Challenge -
Please arrange the lines of the data as a numbered list, starting at the line that contains "Task: Point to the left" and ending at the line that contains "Action: tap(59, 133)". Leave out blank lines.

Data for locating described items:
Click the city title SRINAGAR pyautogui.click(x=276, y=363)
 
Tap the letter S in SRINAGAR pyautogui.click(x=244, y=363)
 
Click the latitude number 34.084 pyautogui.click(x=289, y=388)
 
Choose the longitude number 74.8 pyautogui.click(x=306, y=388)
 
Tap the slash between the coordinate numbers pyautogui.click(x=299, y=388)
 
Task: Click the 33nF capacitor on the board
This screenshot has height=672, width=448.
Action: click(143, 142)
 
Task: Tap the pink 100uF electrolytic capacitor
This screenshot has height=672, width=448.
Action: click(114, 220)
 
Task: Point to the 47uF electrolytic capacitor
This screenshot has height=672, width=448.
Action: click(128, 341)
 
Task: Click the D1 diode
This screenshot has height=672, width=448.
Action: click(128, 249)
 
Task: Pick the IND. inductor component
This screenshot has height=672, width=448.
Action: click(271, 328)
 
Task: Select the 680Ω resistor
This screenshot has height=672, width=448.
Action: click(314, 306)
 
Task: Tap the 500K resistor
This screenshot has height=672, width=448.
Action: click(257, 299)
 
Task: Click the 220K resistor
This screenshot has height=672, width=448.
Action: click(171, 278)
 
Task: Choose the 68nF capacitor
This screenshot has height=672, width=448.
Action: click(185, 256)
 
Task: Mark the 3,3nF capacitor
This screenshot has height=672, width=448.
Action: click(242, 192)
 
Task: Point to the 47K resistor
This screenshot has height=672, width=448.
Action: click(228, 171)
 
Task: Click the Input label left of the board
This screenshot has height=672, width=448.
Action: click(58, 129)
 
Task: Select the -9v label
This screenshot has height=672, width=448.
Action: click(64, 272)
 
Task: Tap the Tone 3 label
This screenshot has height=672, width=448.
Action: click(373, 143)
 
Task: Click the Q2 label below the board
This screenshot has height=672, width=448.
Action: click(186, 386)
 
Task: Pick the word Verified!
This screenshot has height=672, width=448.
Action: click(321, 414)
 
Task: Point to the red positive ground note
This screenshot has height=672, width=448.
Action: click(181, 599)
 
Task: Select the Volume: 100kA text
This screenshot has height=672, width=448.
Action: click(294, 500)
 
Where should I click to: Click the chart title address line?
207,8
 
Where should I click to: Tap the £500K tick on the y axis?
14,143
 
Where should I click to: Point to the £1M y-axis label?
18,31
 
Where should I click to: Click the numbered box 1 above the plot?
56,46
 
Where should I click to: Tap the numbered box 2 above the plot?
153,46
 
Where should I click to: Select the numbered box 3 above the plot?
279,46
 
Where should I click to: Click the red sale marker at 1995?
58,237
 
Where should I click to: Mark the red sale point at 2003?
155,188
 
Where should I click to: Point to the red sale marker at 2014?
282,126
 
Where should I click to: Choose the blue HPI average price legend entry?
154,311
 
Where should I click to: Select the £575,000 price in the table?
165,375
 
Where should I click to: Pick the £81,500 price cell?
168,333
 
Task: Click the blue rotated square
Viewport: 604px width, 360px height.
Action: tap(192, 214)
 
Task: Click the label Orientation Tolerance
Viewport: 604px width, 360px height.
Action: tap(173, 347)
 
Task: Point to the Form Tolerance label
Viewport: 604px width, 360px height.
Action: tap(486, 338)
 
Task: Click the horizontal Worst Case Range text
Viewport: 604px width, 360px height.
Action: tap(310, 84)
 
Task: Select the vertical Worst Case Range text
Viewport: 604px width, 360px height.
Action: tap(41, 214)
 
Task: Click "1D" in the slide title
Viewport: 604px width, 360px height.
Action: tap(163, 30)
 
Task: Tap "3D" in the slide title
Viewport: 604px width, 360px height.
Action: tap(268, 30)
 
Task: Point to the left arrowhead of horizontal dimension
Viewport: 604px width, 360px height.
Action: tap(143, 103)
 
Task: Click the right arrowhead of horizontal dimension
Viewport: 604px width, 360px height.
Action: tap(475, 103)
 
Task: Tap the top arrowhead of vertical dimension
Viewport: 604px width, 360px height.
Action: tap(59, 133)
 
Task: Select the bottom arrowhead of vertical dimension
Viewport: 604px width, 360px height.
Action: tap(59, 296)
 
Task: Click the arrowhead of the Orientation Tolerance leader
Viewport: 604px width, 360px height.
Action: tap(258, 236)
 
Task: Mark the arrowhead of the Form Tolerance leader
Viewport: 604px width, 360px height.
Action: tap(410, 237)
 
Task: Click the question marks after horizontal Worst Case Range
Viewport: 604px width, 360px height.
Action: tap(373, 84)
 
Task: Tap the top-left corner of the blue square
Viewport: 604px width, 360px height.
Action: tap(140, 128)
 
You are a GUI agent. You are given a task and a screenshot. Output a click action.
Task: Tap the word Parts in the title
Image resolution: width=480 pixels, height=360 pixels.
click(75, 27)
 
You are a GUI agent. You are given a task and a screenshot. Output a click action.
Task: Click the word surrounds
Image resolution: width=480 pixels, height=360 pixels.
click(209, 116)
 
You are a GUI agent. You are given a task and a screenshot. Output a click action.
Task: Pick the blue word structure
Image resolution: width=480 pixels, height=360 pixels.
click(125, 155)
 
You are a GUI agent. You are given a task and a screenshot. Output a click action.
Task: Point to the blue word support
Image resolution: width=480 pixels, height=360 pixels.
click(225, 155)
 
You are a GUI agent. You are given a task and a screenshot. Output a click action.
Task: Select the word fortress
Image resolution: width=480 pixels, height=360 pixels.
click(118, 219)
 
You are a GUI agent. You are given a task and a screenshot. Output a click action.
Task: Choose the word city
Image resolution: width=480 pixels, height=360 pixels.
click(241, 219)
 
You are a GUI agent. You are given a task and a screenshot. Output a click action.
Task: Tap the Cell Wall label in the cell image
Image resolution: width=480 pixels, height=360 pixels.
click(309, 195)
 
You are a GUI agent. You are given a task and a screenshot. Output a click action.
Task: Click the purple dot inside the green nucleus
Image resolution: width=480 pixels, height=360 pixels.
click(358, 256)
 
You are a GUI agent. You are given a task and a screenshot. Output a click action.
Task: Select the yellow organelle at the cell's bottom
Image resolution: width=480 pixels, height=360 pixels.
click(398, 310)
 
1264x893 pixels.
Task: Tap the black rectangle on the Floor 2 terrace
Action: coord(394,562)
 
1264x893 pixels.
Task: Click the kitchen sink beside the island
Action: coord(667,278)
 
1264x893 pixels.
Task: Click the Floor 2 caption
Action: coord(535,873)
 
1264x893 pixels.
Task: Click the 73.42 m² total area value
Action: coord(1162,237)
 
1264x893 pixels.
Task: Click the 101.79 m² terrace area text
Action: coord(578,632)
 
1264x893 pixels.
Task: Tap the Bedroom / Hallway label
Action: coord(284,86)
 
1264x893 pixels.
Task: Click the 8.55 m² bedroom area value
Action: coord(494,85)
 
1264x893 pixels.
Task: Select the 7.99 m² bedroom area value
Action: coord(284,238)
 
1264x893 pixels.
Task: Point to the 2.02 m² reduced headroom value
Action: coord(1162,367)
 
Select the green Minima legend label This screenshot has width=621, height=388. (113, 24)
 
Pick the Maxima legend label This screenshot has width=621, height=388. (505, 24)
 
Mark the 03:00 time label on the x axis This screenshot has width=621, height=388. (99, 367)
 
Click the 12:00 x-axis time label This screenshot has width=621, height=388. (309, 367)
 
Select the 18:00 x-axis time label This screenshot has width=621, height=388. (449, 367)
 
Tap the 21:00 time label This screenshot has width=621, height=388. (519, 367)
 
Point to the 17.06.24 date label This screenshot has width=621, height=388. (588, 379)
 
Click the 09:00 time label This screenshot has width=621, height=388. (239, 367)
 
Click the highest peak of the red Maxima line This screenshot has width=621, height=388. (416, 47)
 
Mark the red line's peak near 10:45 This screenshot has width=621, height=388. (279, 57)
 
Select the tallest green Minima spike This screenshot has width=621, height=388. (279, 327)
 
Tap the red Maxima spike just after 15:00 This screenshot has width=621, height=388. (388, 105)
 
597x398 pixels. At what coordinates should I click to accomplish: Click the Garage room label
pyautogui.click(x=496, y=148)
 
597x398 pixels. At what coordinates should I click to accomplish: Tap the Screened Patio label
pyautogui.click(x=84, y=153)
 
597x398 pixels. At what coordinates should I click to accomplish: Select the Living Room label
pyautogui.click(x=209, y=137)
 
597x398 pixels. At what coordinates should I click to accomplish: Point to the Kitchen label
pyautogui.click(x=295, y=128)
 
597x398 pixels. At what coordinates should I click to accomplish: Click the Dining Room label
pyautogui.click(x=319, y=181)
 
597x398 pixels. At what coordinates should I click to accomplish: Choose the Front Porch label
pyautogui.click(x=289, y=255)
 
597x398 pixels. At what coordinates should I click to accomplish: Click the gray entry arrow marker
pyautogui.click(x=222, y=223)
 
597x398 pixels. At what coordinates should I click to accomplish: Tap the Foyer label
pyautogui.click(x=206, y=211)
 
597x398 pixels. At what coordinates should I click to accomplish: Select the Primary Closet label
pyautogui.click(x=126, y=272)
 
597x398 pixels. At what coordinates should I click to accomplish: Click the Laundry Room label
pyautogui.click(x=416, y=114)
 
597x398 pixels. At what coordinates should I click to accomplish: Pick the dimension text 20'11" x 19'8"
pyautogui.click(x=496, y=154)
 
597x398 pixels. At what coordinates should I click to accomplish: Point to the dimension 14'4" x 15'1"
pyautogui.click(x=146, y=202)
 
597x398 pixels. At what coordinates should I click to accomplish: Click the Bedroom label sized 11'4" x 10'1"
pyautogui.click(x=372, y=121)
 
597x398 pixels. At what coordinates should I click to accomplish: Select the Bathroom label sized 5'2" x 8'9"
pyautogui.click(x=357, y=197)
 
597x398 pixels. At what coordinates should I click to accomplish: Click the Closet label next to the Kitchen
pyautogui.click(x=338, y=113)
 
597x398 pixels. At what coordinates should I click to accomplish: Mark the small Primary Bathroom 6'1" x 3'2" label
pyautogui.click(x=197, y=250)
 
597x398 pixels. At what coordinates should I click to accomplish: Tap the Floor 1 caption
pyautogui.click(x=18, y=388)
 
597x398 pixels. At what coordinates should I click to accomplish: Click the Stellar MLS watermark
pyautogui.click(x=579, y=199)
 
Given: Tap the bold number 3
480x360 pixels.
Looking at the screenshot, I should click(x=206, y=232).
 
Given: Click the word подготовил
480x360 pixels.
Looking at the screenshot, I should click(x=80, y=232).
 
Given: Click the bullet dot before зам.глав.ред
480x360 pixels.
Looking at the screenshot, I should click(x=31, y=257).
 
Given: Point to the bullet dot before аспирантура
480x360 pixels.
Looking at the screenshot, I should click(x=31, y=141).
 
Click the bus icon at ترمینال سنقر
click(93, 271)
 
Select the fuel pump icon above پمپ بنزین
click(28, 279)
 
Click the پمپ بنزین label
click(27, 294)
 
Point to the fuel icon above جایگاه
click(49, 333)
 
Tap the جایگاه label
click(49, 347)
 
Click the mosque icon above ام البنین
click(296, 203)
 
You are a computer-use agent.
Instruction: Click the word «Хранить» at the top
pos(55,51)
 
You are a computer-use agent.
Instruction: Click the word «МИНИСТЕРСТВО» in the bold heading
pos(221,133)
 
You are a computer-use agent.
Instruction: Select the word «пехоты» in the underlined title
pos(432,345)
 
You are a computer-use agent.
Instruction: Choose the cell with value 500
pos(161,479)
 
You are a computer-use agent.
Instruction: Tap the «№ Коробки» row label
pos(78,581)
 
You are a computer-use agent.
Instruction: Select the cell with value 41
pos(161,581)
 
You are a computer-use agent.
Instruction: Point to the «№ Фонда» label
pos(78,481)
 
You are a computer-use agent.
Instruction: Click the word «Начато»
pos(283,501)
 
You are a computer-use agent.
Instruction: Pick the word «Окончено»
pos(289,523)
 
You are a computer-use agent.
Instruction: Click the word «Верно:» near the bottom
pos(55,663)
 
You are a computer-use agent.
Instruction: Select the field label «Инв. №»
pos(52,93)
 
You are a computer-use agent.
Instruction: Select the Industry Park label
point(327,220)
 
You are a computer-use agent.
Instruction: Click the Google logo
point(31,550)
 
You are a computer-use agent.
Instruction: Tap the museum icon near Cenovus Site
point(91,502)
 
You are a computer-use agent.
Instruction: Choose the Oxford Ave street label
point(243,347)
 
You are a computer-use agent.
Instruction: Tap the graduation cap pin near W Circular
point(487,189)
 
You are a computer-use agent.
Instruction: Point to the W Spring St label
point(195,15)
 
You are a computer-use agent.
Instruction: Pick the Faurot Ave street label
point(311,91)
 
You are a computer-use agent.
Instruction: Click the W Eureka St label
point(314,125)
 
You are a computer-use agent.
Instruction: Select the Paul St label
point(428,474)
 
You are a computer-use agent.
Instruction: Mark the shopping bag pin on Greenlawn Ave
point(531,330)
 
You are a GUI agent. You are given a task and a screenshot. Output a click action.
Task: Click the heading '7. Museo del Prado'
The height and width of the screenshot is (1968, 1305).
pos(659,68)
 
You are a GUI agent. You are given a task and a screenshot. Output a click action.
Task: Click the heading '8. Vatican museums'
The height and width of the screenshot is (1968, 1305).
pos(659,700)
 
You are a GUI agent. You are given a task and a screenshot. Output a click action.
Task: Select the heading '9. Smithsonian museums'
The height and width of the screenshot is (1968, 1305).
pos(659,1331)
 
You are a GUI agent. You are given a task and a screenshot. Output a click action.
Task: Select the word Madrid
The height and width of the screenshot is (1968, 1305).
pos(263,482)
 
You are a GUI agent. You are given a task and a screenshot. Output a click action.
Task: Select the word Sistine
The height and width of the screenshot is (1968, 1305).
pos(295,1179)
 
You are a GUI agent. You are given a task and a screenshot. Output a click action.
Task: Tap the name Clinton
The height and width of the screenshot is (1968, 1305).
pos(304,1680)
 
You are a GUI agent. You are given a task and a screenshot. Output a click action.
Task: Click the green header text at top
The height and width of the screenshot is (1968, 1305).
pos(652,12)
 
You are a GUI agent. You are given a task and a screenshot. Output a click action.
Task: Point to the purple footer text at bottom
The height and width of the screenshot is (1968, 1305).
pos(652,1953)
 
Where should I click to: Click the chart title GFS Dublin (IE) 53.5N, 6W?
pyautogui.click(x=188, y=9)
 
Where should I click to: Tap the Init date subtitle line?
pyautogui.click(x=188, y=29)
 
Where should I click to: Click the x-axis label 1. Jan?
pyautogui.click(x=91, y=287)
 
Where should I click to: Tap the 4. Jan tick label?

Task result -
1. Task: Point to the left arrowhead of horizontal dimension
2. Viewport: 604px width, 360px height.
3. Action: tap(143, 103)
4. Task: Click the right arrowhead of horizontal dimension
5. Viewport: 604px width, 360px height.
6. Action: tap(475, 103)
7. Task: Tap the top arrowhead of vertical dimension
8. Viewport: 604px width, 360px height.
9. Action: tap(59, 133)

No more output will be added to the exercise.